Pour revenir sur les questions de brassage culturel, tu as été amenée à travailler sur les problèmes de conflits interculturels entre les familles et les pouvoirs publics, en particulier l’Education Nationale.

Nous avons cette culture, en France, qui a certes des avantages, selon laquelle tout le monde est dans la République et tout le monde doit être pareil, ce qui fait que pour toutes les familles qui sont arrivées, on n’a pas pris du tout en compte cet aspect de choc des cultures, de conceptions tout à fait différentes de l’éducation. Et maintenant on en paie un peu les conséquences, avec une situation très conflictuelle. Depuis des années, le regard des enseignants sur les parents est devenu un regard négatif, on a transmis partout l’idée qu’ils ne s’occupent plus de leurs enfants. Mais, par exemple, les familles africaines s’en préoccupent en fait beaucoup, seulement dans leur culture, quand tu confies ton enfant à quelqu’un, tu dois lui faire entièrement confiance, et donc ils ne se sentent pas en droit de parler avec l’enseignant. D’autre part, l’école communique beaucoup par écrit avec ces familles, et il y a quand même beaucoup de mères africaines qui ne savent pas lire, surtout les libellés officiels.

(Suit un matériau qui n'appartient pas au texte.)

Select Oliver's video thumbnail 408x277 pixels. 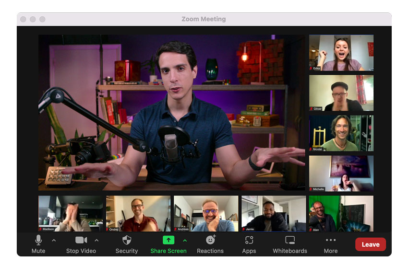click(x=341, y=93)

Il y aussi le fait que les enfants africains viennent d’une culture orale, mais comme les aspects positifs de la culture d’origine se délitent petit à petit (on ne leur raconte plus de contes), et qu’ils ne sont pas non plus bien intégrés dans notre fonctionnement culturel (on ne leur lit pas d’histoires le soir avant de se coucher), il y a une espèce de vide, et c’est de là que vient une partie des problèmes d’apprentissage de la lecture. Si l’on pouvait déjà travailler à une meilleure connaissance mutuelle des fonctionnements des familles et des enseignants, on pourrait beaucoup avancer dans la prise en compte de ces problèmes. C’est ce que l’on a essayé de faire au collège, un travail de lien avec les familles et de valorisation des cultures d’origine. On a fait une semaine maghrébine, les mères des élèves sont venues au collège, ont fait des ateliers de henné, de gâteaux, et aussi un couscous pour les professeurs. Cela ne résout pas les problèmes, mais cela a été ressenti de manière très importante tant par les élèves et les parents que par les professeurs, un vrai moment d’échange. Là, on va faire une semaine africaine avec des débats sur ces différences de conceptions de l’éducation.